Repeat the listing exactly. The images do not belong in the copy.

━━━━━ GIVEN INFORMATION ━━━━━

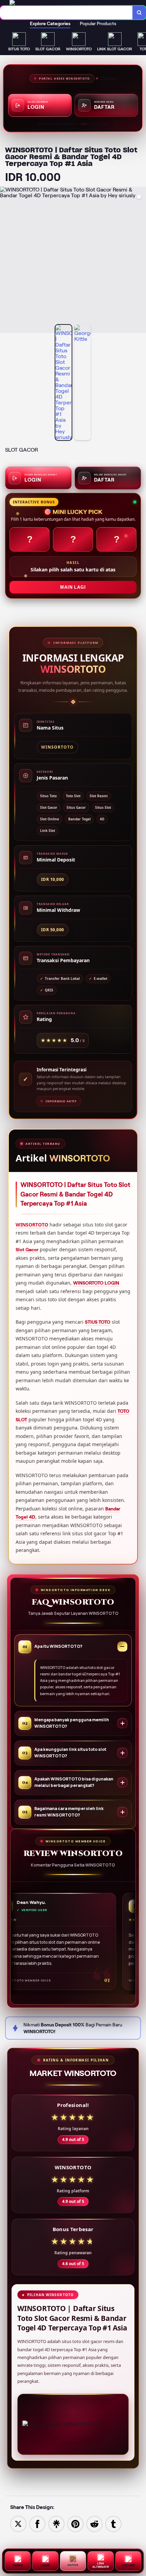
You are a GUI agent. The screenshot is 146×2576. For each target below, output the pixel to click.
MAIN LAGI (73, 587)
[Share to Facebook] (37, 2523)
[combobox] (66, 12)
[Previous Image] (5, 261)
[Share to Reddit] (94, 2523)
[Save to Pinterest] (75, 2523)
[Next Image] (140, 261)
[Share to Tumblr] (113, 2523)
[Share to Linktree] (56, 2523)
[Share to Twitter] (18, 2523)
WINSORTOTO (32, 1224)
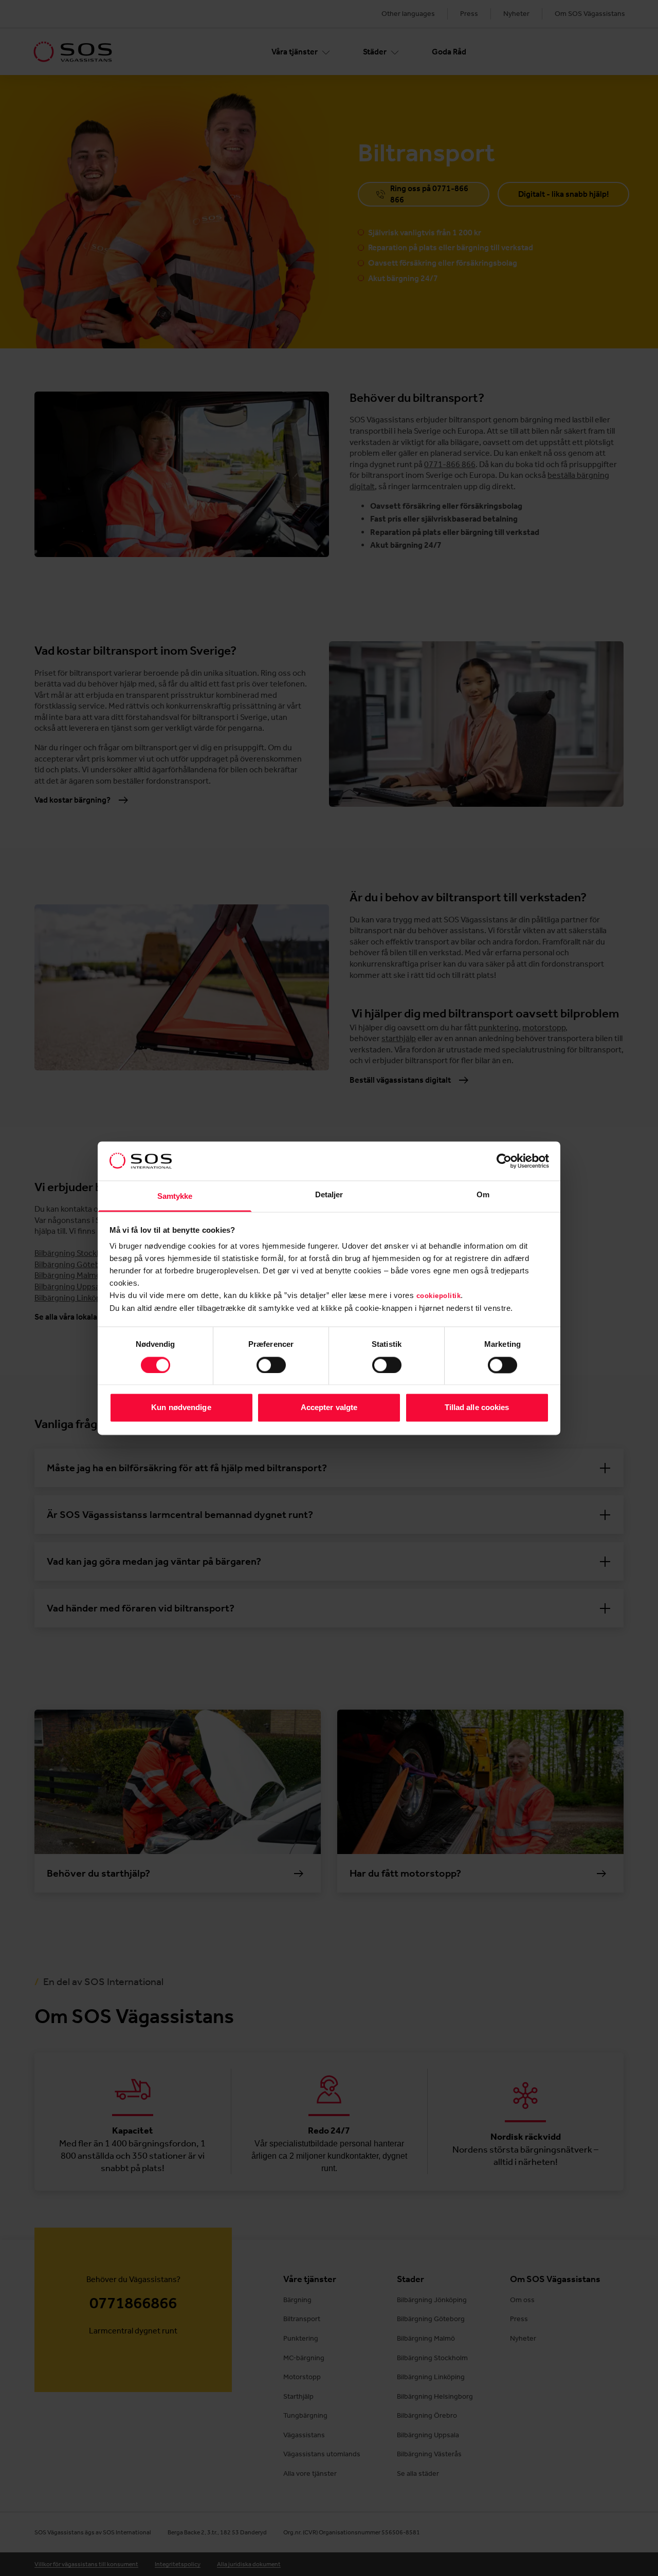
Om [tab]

━━━━━

RESULT OF THIS TASK:
You are a GUI agent. The screenshot is 146×2576. For each target below, output the pixel to click.
MAIN LAGI (73, 587)
[Share to Facebook] (37, 2523)
[combobox] (66, 12)
[Previous Image] (5, 261)
[Share to Reddit] (94, 2523)
[Save to Pinterest] (75, 2523)
[Next Image] (140, 261)
[Share to Tumblr] (113, 2523)
[Share to Linktree] (56, 2523)
[Share to Twitter] (18, 2523)
WINSORTOTO (32, 1224)
Om [tab]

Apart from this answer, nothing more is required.